Volvo Cars, which is owned by China’s Geely Holding, reported first-quarter working revenue of 1.9 billion krona, down from 4.7 billion krona in the identical interval final yr.
Its margin on earnings earlier than curiosity and taxes (EBIT) narrowed to 2.3% from 5% a yr earlier, whereas income fell to 82.9 billion krona within the first quarter, down from 93.9 billion krona in the identical interval of 2024.
The corporate mentioned the outcomes mirror a drop in wholesales as a part of a deliberate stock discount in the course of the closing three months of 2024, adversarial foreign money results and broader automotive business turbulence.
Volvo Cars mentioned its so-called “price and money motion plan” would come with reductions in investments and redundancies at its operations throughout the globe. The corporate didn’t present additional info on the potential scale of the layoffs however mentioned it might replace with “extra particulars as quickly as potential.”
Volvo Cars mentioned it’s not offering monetary guidance for each 2025 and 2026, citing tariff strain on the automotive sector.
“There’s a quite heavy headwind on the market,” Volvo Cars CEO Håkan Samuelsson informed CNBC’s “Europe Early Version” in a Tuesday interview.
“There’s a quantity drop, and on prime of that additionally worth competitors, new gamers within the electrical section, particularly, but in addition influencing the costs typically. And on prime of that you’ve the turbulence now with extra tariffs, so all of that makes it very tough to foretell the longer term.”
Samuelsson added that the corporate was focusing on what it may possibly management through the price motion bundle.
Shares of Volvo Cars fell as a lot as 10% on Tuesday, earlier than paring a few of its losses. The agency was final seen buying and selling 8.8% decrease.
Volvo Cars CEO requires a U.S. commerce deal
In its earnings report, the corporate mentioned it might sharpen its U.S. product line-up to focus on development and discover the way it may “higher use” its current manufacturing footprint within the coming years, as a way to produce “extra automobiles the place they’re bought.”
U.S. President Donald Trump imposed 25% tariffs on automobiles imported to the U.S. earlier this month. The White Home has mentioned it additionally plans to position tariffs on some auto components comparable to engines and transmissions, that are set to take impact no later than Might 3.

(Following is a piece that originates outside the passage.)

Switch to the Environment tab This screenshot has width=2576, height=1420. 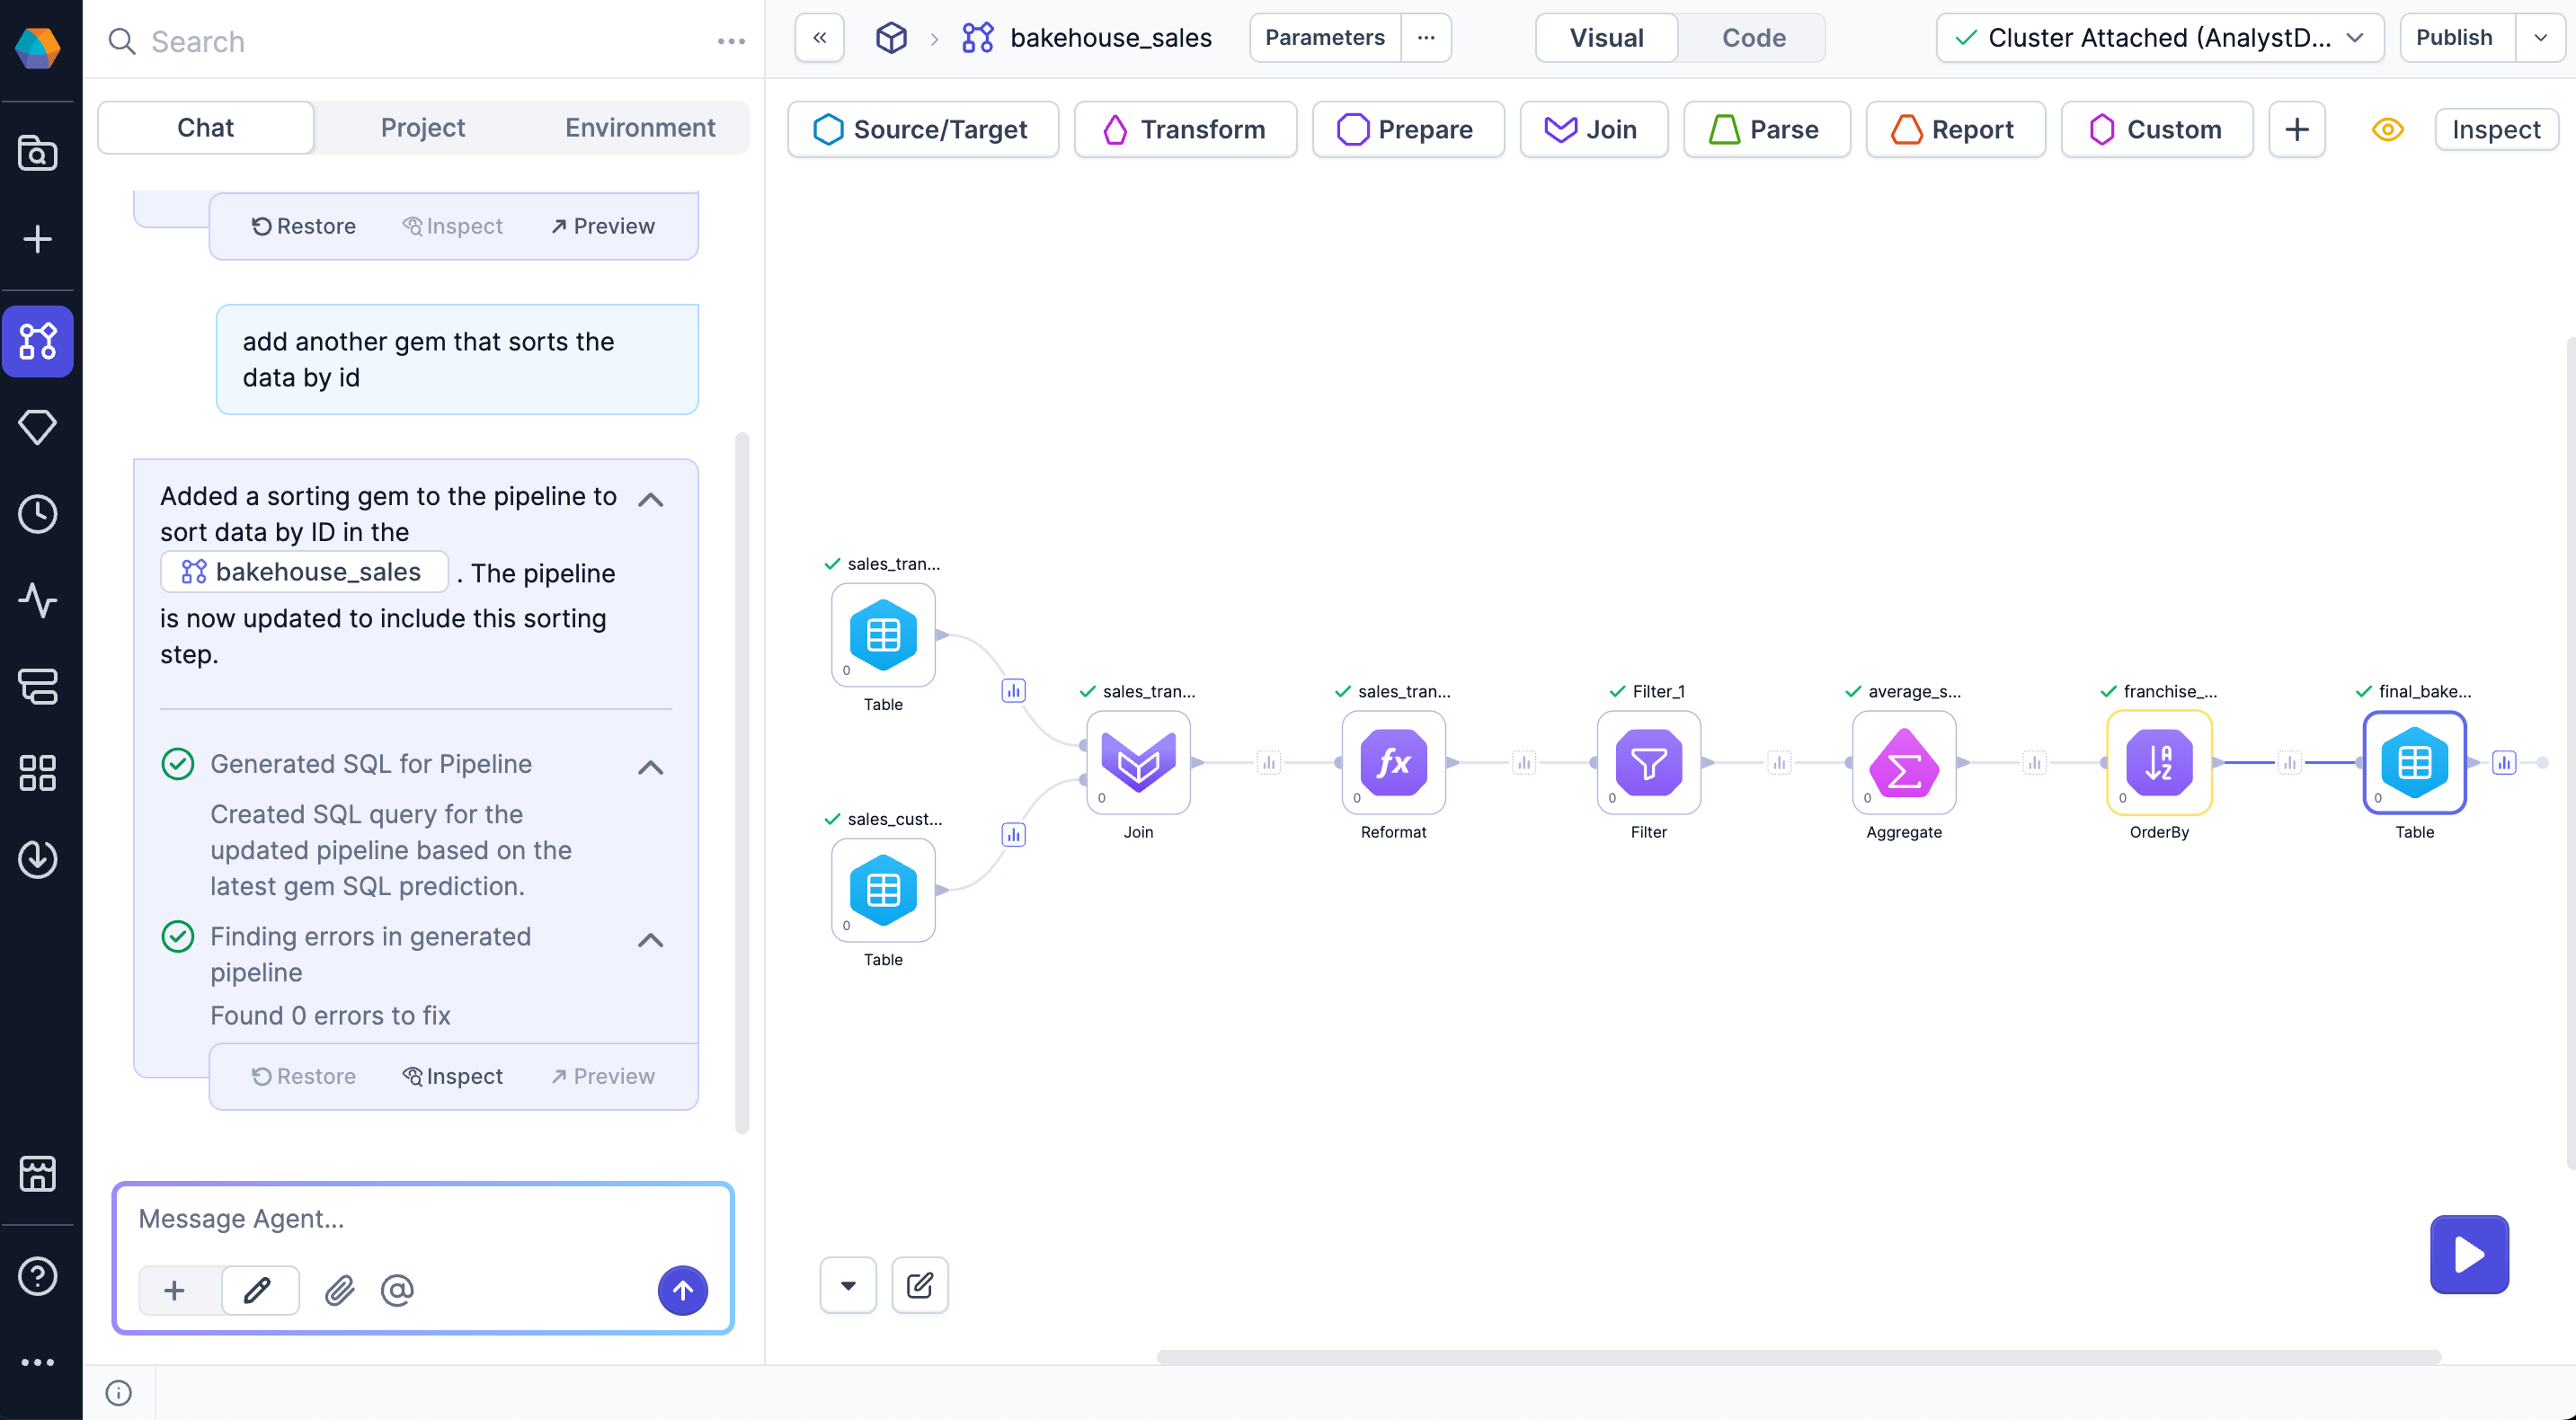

“We see long-term, we’d like, in fact, to come back again to some type of commerce take care of the U.S. In any other case, that is in fact going to be very tough for the enterprise within the U.S.,” Samuelsson mentioned.

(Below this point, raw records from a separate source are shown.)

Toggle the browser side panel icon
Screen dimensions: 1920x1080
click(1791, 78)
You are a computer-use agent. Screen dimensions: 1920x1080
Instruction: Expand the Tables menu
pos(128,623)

Alongside making extra automobiles domestically, Samuelsson mentioned the automaker is exploring the way it can utitilize its South Carolina manufacturing unit extra successfully.

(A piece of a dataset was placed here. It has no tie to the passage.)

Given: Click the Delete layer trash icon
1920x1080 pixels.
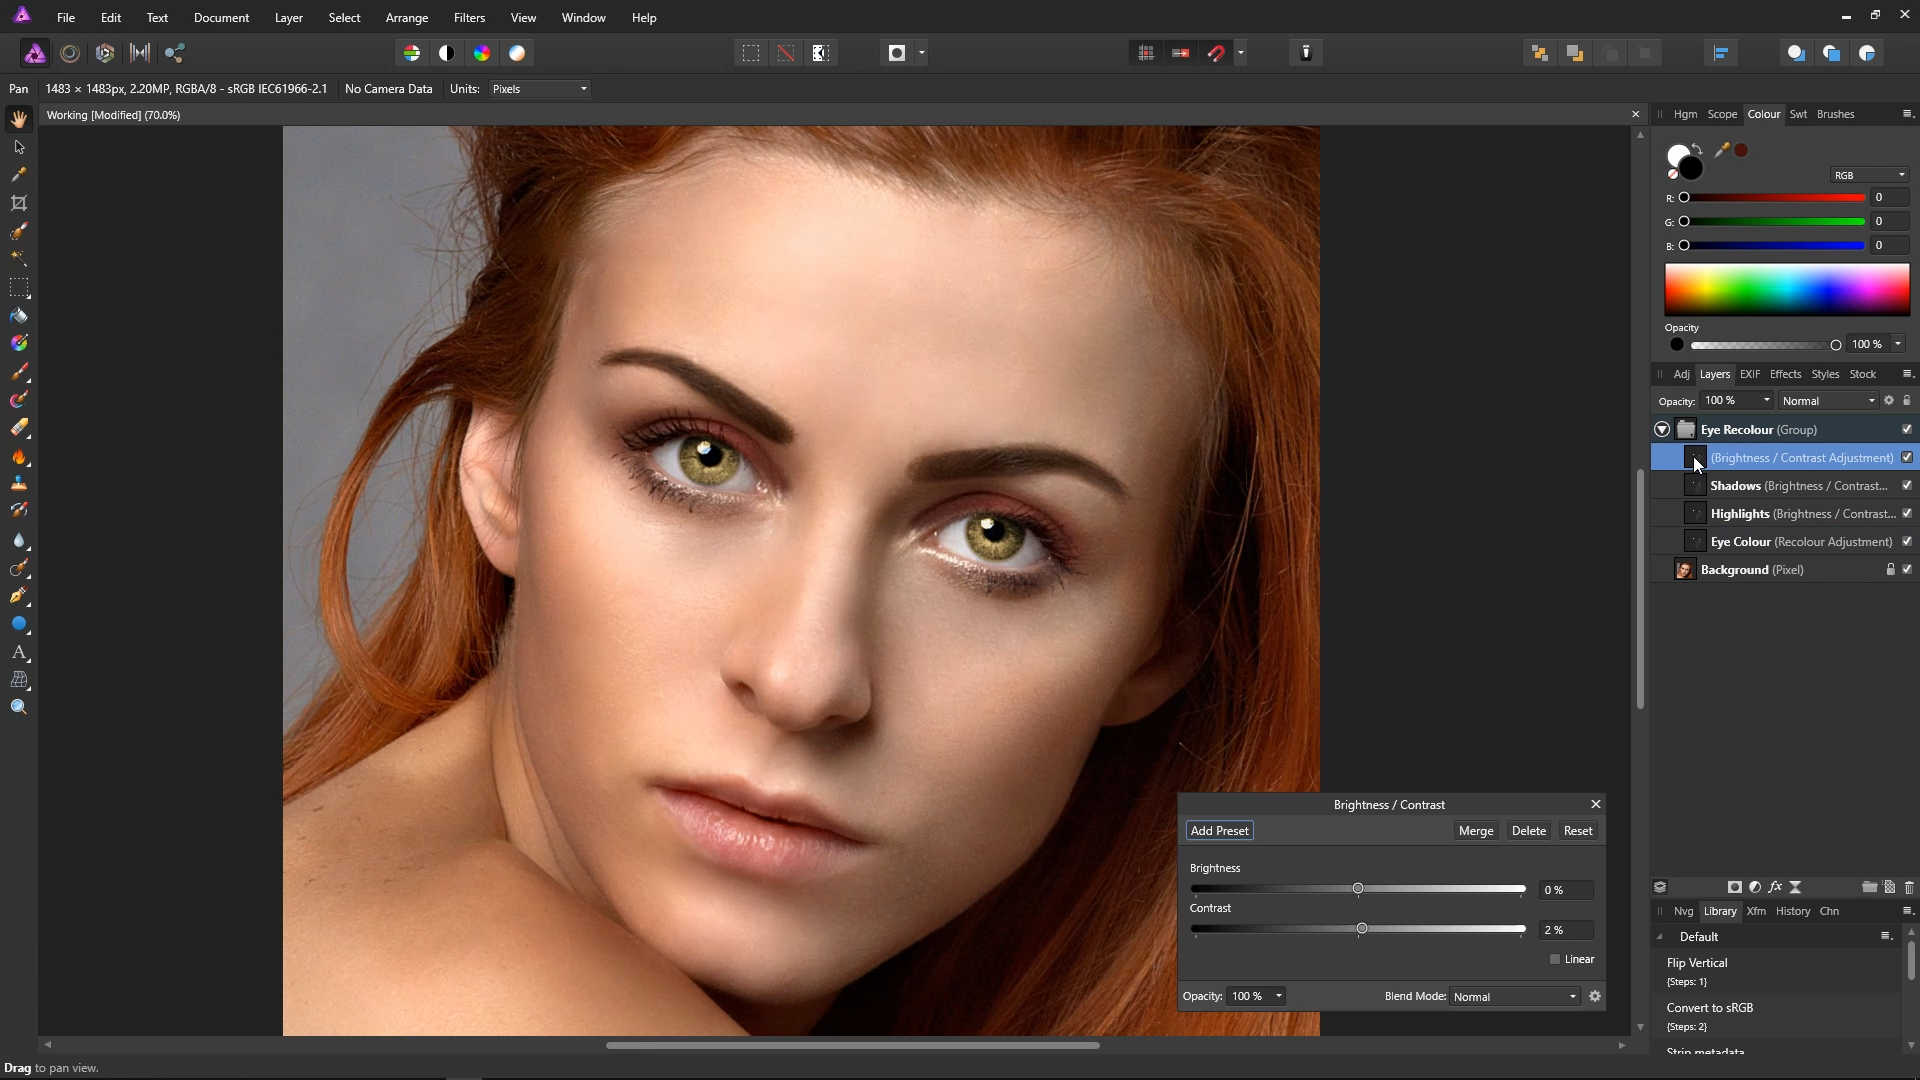Looking at the screenshot, I should click(x=1909, y=887).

“We’re wanting into using our Charleston manufacturing unit higher. So, we’d like one other automobile into that manufacturing unit and that must be a best-seller for the U.S. market. It is one thing that we in any other case have to import and pay tariffs for. So, that is actually the countermeasures we’re taking,” Samuelsson mentioned.
Volvo Cars’ gross sales share of “electrified automobiles,” which it defines as any car with a charging wire, hit 43% within the first quarter. It goals for the class to signify 90% to 100% of its international gross sales quantity by 2030.